L’italiano Umberto Eco ha avuto dunque un momento eccezionale per la sua riflessione su ciò che, in una società, costituisce indicatore di “fascismo”: una realtà storica, di cui veniva commemorata, per il pensiero americano, la sconfitta definitiva; una realtà fattuale che la società U.S.A. non considerava parte del suo mondo, in un momento in cui lo choc per l’attentato rendeva anche quella nazione, sicura di sé, elettivamente cieca, per se stessa, rispetto al rischio-fascismo, aperta ad un ascolto. Straniato. Incredulo.

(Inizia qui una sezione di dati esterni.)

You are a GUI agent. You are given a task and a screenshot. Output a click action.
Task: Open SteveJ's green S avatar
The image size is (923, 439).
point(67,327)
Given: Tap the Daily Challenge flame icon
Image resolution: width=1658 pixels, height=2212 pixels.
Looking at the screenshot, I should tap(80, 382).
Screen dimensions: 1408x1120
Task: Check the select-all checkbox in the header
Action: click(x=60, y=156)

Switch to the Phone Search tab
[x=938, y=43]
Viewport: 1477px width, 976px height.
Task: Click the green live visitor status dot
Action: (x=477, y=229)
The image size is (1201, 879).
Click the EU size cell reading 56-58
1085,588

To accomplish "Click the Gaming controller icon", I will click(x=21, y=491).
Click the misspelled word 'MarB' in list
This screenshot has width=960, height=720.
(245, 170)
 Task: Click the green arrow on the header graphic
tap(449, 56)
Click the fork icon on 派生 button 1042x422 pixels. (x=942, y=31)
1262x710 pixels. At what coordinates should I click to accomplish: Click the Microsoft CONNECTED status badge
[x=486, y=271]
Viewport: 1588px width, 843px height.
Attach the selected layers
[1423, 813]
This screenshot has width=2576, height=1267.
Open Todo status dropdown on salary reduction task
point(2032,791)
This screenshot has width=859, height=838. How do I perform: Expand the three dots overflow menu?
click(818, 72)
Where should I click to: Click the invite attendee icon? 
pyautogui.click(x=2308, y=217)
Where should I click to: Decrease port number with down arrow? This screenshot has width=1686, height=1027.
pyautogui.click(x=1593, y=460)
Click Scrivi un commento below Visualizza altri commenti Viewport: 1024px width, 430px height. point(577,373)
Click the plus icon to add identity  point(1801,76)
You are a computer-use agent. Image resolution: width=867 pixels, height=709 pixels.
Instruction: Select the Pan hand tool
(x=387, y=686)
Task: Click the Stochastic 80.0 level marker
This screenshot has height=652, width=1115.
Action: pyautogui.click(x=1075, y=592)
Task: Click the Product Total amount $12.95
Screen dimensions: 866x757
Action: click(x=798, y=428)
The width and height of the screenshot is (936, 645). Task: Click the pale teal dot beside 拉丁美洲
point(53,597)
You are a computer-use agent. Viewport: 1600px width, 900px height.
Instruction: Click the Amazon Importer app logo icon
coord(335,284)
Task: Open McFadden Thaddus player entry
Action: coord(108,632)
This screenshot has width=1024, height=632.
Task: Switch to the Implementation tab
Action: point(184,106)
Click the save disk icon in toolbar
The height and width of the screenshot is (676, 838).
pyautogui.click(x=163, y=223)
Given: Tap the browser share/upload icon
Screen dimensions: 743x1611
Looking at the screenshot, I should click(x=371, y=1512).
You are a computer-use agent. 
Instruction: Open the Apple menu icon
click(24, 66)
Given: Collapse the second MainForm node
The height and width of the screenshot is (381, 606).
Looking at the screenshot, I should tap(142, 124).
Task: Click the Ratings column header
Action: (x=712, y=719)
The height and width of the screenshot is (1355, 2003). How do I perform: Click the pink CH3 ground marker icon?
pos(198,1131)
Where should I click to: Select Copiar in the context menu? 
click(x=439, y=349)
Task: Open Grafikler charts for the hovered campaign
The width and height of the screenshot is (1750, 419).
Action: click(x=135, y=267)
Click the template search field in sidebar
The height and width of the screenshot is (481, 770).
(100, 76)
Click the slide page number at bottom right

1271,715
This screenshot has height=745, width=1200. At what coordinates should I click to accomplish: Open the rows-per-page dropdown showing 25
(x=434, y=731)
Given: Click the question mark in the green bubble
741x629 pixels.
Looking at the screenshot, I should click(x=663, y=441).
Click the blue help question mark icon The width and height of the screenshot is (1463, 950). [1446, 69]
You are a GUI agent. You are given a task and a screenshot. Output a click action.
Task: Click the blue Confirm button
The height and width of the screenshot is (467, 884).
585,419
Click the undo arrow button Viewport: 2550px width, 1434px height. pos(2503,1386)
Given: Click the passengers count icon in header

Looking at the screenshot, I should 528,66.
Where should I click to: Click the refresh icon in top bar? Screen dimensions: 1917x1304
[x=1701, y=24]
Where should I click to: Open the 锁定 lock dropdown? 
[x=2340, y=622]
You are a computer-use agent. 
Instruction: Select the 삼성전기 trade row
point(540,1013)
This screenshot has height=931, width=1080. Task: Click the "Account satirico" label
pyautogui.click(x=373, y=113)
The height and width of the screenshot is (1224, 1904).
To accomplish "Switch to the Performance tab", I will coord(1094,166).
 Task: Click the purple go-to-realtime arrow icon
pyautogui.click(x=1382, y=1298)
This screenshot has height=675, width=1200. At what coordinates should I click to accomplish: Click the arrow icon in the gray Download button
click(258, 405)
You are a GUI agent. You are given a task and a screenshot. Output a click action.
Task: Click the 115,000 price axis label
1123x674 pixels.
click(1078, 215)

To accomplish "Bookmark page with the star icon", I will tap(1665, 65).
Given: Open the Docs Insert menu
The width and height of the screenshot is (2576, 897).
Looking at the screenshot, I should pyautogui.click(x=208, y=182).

Una riflessione sulla parola fascismo, dunque; sul suo non possibile ritorno nelle forme storiche in cui si era realizzato nel ‘900 e tuttavia sul suo essere un fenomeno capace, nella sua essenza, di reincarnarsi in nuove forme storiche; una riflessione sui fondamentali del fascismo, sui germi che, in ogni società, ne possono indicare una potenziale recrudescenza in essere.

La parola <Fascismo> viene normalmente utilizzata come sineddoche, “una denominazione pars pro toto per momenti totalitari diversi.” E questo avviene perché vi sono, secondo Umberto Eco, “somiglianze di famiglia” che consentono di rintracciare lo stesso germe all’interno di ideologie e di regimi totalitari diversi tra loro, talora addirittura opposti; persino in regimi che possono apparire persino non compiutamente totalitari.

“Il termine <fascismo> si adatta a tutto perché è possibile eliminare da un regime fascista uno o più aspetti, e lo si potrà sempre riconoscere per fascista. Togliete al fascismo l’imperialismo e avrete Franco o Salazar; togliete il colonialismo e avrete il fascismo balcanico. Aggiungete al fascismo italiano un anticapitalismo radicale (che non affascinò mai Mussolini) e avrete Ezra Pound. Aggiungete il culto della mitologia celtica e il misticismo del Graal (completamente estraneo al fascismo ufficiale) e avrete uno dei più rispettati guru fascisti, Julius Evola[i].

A dispetto di questa confusione, ritengo sia possibile indicare una lista di caratteristiche tipiche di quello che vorrei chiamare l’<Ur-fascismo> o <Fascismo eterno>….ma è sufficiente che una di loro sia presente per far coagulare una nebulosa fascista.”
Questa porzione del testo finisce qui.